**THE TASK**.
Rewrite the entries below, replacing "GUI agent" with "screen agent" and leaving everything else unchanged.

========================================

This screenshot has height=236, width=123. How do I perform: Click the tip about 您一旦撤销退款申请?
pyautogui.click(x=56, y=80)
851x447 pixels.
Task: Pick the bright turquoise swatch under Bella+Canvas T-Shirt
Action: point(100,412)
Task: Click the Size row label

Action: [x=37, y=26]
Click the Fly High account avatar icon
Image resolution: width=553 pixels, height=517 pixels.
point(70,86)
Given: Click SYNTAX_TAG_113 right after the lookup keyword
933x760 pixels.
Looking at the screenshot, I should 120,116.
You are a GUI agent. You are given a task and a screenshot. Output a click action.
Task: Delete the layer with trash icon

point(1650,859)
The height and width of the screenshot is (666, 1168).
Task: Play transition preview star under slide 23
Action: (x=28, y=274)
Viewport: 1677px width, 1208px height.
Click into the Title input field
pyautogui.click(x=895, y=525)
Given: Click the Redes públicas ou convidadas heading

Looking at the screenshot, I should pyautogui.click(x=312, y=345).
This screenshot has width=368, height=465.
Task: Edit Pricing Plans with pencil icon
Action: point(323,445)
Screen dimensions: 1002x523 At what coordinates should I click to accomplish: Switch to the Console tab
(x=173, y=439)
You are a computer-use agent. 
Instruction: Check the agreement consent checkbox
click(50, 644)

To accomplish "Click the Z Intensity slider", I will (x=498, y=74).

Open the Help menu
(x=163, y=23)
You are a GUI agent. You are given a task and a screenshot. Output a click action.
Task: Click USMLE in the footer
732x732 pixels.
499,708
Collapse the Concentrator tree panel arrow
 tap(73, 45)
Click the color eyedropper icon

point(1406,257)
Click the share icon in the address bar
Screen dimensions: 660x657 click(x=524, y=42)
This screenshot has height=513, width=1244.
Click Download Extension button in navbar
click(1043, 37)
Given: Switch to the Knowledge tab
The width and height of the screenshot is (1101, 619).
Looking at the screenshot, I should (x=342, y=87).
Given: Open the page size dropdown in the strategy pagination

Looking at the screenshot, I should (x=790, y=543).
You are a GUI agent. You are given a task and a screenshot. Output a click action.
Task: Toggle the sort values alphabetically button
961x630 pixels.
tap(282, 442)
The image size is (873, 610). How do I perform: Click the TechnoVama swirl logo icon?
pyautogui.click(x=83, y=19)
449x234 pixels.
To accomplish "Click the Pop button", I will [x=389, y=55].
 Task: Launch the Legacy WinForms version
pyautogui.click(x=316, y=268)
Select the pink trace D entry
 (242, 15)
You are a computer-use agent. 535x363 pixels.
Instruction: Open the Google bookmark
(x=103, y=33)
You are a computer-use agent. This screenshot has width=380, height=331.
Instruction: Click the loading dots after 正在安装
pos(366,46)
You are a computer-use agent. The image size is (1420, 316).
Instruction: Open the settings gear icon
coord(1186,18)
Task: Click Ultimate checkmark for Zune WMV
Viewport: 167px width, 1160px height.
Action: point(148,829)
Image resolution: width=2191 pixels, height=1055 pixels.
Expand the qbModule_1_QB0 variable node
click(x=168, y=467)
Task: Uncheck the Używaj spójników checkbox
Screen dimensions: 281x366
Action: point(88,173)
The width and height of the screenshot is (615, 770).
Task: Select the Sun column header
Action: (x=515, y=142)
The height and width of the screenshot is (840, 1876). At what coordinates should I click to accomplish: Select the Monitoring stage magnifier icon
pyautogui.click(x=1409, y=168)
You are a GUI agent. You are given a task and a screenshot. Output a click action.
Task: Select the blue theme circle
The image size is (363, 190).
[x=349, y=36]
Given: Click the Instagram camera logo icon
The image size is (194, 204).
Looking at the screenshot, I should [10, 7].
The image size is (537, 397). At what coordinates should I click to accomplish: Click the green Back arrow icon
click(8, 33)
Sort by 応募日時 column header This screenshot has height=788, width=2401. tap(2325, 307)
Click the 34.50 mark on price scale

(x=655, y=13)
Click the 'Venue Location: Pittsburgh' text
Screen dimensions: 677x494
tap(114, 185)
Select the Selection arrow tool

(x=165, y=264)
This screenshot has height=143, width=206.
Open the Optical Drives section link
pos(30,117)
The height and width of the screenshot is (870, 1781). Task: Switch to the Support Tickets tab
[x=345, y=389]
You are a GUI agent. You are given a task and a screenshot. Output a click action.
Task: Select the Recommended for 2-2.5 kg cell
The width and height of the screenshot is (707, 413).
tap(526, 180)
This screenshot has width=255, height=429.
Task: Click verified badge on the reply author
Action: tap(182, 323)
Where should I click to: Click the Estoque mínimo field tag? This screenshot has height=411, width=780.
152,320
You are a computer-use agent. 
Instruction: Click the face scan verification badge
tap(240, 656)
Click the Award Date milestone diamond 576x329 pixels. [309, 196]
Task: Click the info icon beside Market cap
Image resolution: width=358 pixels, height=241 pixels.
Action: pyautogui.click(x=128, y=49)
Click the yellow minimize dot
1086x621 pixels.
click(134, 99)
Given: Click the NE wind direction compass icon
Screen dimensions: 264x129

========================================

**THE REPLY**.
This screenshot has height=236, width=123. How do I perform: Click the tip about 您一旦撤销退款申请?
pyautogui.click(x=56, y=80)
851x447 pixels.
Task: Pick the bright turquoise swatch under Bella+Canvas T-Shirt
Action: point(100,412)
Task: Click the Size row label

Action: [x=37, y=26]
Click the Fly High account avatar icon
Image resolution: width=553 pixels, height=517 pixels.
point(70,86)
Given: Click SYNTAX_TAG_113 right after the lookup keyword
933x760 pixels.
Looking at the screenshot, I should 120,116.
You are a screen agent. You are given a task and a screenshot. Output a click action.
Task: Delete the layer with trash icon

point(1650,859)
The height and width of the screenshot is (666, 1168).
Task: Play transition preview star under slide 23
Action: (x=28, y=274)
Viewport: 1677px width, 1208px height.
Click into the Title input field
pyautogui.click(x=895, y=525)
Given: Click the Redes públicas ou convidadas heading

Looking at the screenshot, I should pyautogui.click(x=312, y=345).
This screenshot has width=368, height=465.
Task: Edit Pricing Plans with pencil icon
Action: point(323,445)
Screen dimensions: 1002x523 At what coordinates should I click to accomplish: Switch to the Console tab
(x=173, y=439)
You are a computer-use agent. 
Instruction: Check the agreement consent checkbox
click(50, 644)

To accomplish "Click the Z Intensity slider", I will (x=498, y=74).

Open the Help menu
(x=163, y=23)
You are a screen agent. You are given a task and a screenshot. Output a click action.
Task: Click USMLE in the footer
732x732 pixels.
499,708
Collapse the Concentrator tree panel arrow
 tap(73, 45)
Click the color eyedropper icon

point(1406,257)
Click the share icon in the address bar
Screen dimensions: 660x657 click(x=524, y=42)
This screenshot has height=513, width=1244.
Click Download Extension button in navbar
click(1043, 37)
Given: Switch to the Knowledge tab
The width and height of the screenshot is (1101, 619).
Looking at the screenshot, I should (x=342, y=87).
Given: Open the page size dropdown in the strategy pagination

Looking at the screenshot, I should (x=790, y=543).
You are a screen agent. You are given a task and a screenshot. Output a click action.
Task: Toggle the sort values alphabetically button
961x630 pixels.
tap(282, 442)
The image size is (873, 610). How do I perform: Click the TechnoVama swirl logo icon?
pyautogui.click(x=83, y=19)
449x234 pixels.
To accomplish "Click the Pop button", I will [x=389, y=55].
 Task: Launch the Legacy WinForms version
pyautogui.click(x=316, y=268)
Select the pink trace D entry
 (242, 15)
You are a computer-use agent. 535x363 pixels.
Instruction: Open the Google bookmark
(x=103, y=33)
You are a computer-use agent. This screenshot has width=380, height=331.
Instruction: Click the loading dots after 正在安装
pos(366,46)
You are a computer-use agent. The image size is (1420, 316).
Instruction: Open the settings gear icon
coord(1186,18)
Task: Click Ultimate checkmark for Zune WMV
Viewport: 167px width, 1160px height.
Action: point(148,829)
Image resolution: width=2191 pixels, height=1055 pixels.
Expand the qbModule_1_QB0 variable node
click(x=168, y=467)
Task: Uncheck the Używaj spójników checkbox
Screen dimensions: 281x366
Action: point(88,173)
The width and height of the screenshot is (615, 770).
Task: Select the Sun column header
Action: (x=515, y=142)
The height and width of the screenshot is (840, 1876). At what coordinates should I click to accomplish: Select the Monitoring stage magnifier icon
pyautogui.click(x=1409, y=168)
You are a screen agent. You are given a task and a screenshot. Output a click action.
Task: Select the blue theme circle
The image size is (363, 190).
[x=349, y=36]
Given: Click the Instagram camera logo icon
The image size is (194, 204).
Looking at the screenshot, I should [10, 7].
The image size is (537, 397). At what coordinates should I click to accomplish: Click the green Back arrow icon
click(8, 33)
Sort by 応募日時 column header This screenshot has height=788, width=2401. tap(2325, 307)
Click the 34.50 mark on price scale

(x=655, y=13)
Click the 'Venue Location: Pittsburgh' text
Screen dimensions: 677x494
tap(114, 185)
Select the Selection arrow tool

(x=165, y=264)
This screenshot has height=143, width=206.
Open the Optical Drives section link
pos(30,117)
The height and width of the screenshot is (870, 1781). Task: Switch to the Support Tickets tab
[x=345, y=389]
You are a screen agent. You are given a task and a screenshot. Output a click action.
Task: Select the Recommended for 2-2.5 kg cell
The width and height of the screenshot is (707, 413).
tap(526, 180)
This screenshot has width=255, height=429.
Task: Click verified badge on the reply author
Action: tap(182, 323)
Where should I click to: Click the Estoque mínimo field tag? This screenshot has height=411, width=780.
152,320
You are a computer-use agent. 
Instruction: Click the face scan verification badge
tap(240, 656)
Click the Award Date milestone diamond 576x329 pixels. [309, 196]
Task: Click the info icon beside Market cap
Image resolution: width=358 pixels, height=241 pixels.
Action: pyautogui.click(x=128, y=49)
Click the yellow minimize dot
1086x621 pixels.
click(134, 99)
Given: Click the NE wind direction compass icon
Screen dimensions: 264x129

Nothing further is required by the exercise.